# What wine to go with pear and bleu cheese salad?



## kuan (Jun 11, 2001)

Got a salad. Bleu cheese, pears, bacon, caramelized onions, romaine, and some sort of TBD vinaigrette. What wine should I serve?


----------



## cape chef (Jul 31, 2000)

Kaun, I would serve and Alsatian Riesling, dryer than German,lots of ripe pear notes, perfume, mineral, racy spice and soft but balanced acidity.


----------



## harpua (May 4, 2005)

I second the Alsatian Riesling! Also, a Cremant d'Alsace isgood (I love sparkling wine anytime), probably made with Reisling grapes. I would throw that out there... 

Oh man, we drank Riesling atop the vineyards in Alsace with muenster and it was amazing. 

Also, perhaps a Sauvignon Blanc from Marlborough.


----------



## anneke (Jan 5, 2001)

Champagne goes with everything! 

It's hard to find a non-sweet wine that goes with blue... Most wines fight with it.


----------



## kuan (Jun 11, 2001)

Champagne sounds good Anneke  But I think I'm going to defer to the Alsatian Reisling! 

But who says you cannot drink champagne anyway right? Hahah!


----------



## botanique (Mar 23, 2005)

Kuan,

All suggestions wonderful so far. Mine would be: 

2005 Bonny Doon "Vin de Glaciere" Muscat 375ml
SKU #1025386
"An extremely exciting rendition of a very old favorite "Wine of the Ice Box". Flavors of pear, apricot and pineapples highlight this wine. Excellent to serve with dessert, fresh fruits and even as an aperitif with some Roquefort cheese." K&L

Normally I wouldn't push something with that high of a sugar content, but I think it would complement the different textures, as well as the savory, sweet and bold combo you have going on there (love it by the way -- thought of any nuts? Sweet pecans?).

Cheers! S


----------



## kuan (Jun 11, 2001)

OK, did the raspberry vin, it wasn't too bad. Drank a Chateau St. Michele Washington Riesling with it. (guest brought over) I think next time I would go with a German Riesling, one that's not so motor oily and high alcohol.

All in all it was quite good.


----------



## heavyg (Nov 6, 2007)

We have a wine / blue cheese pairing video on our site. Take a look.

G.


----------



## brownedoff (Apr 4, 2011)

A Beaujolais would be an interesting and creative match.


----------

§ **Recorded data**
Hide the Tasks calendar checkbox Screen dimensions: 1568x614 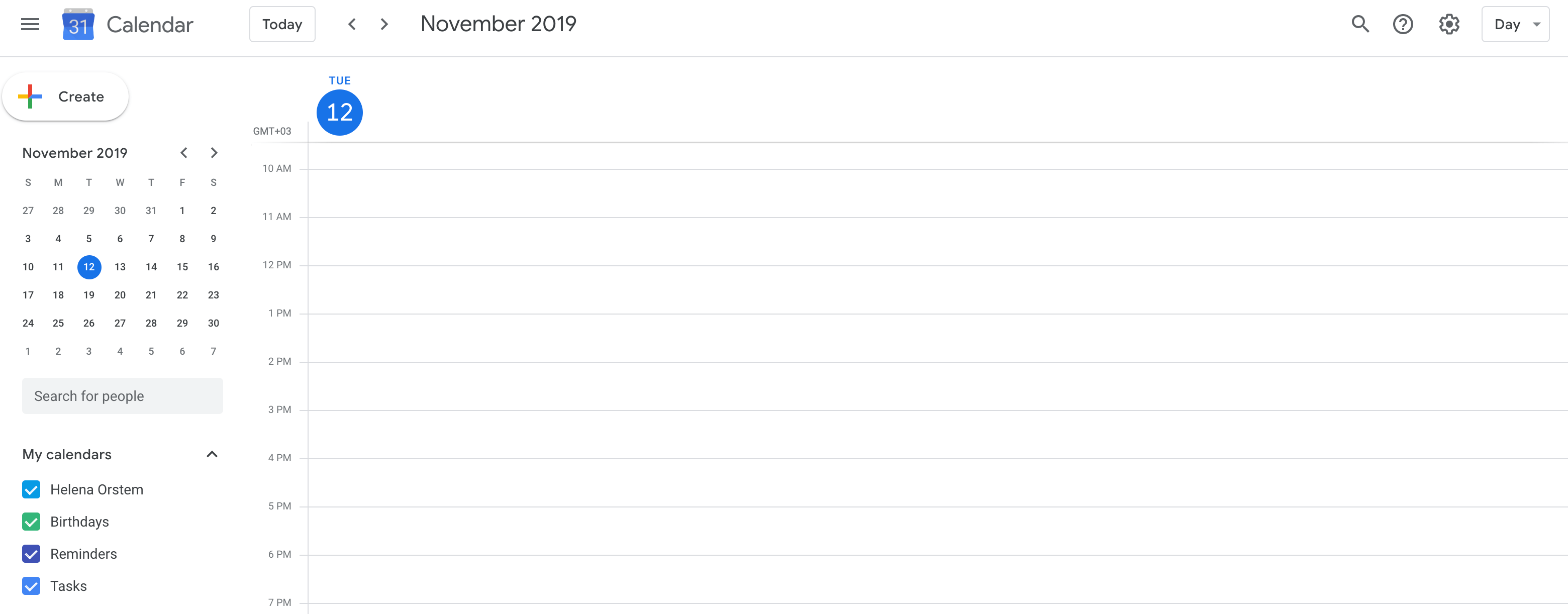coord(31,586)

§ **Tasks to perform**
A. Answer these questions from the wine-pairing thread:
(i) Which region's Riesling does cape chef recommend?
(ii) Which sparkling wine does harpua mention?
(iii) Which Riesling did kuan end up drinking with the salad?
B. From the wine-pairing thread, extract the passage that opens with the words containing "## cape chef" and closes with "that out there...".

§ **Exercise results**
A.
(i) Alsace (an Alsatian Riesling)
(ii) A Cremant d'Alsace
(iii) A Chateau St. Michele Washington Riesling

B.
## cape chef (Jul 31, 2000)

Kaun, I would serve and Alsatian Riesling, dryer than German,lots of ripe pear notes, perfume, mineral, racy spice and soft but balanced acidity.


----------



## harpua (May 4, 2005)

I second the Alsatian Riesling! Also, a Cremant d'Alsace isgood (I love sparkling wine anytime), probably made with Reisling grapes. I would throw that out there...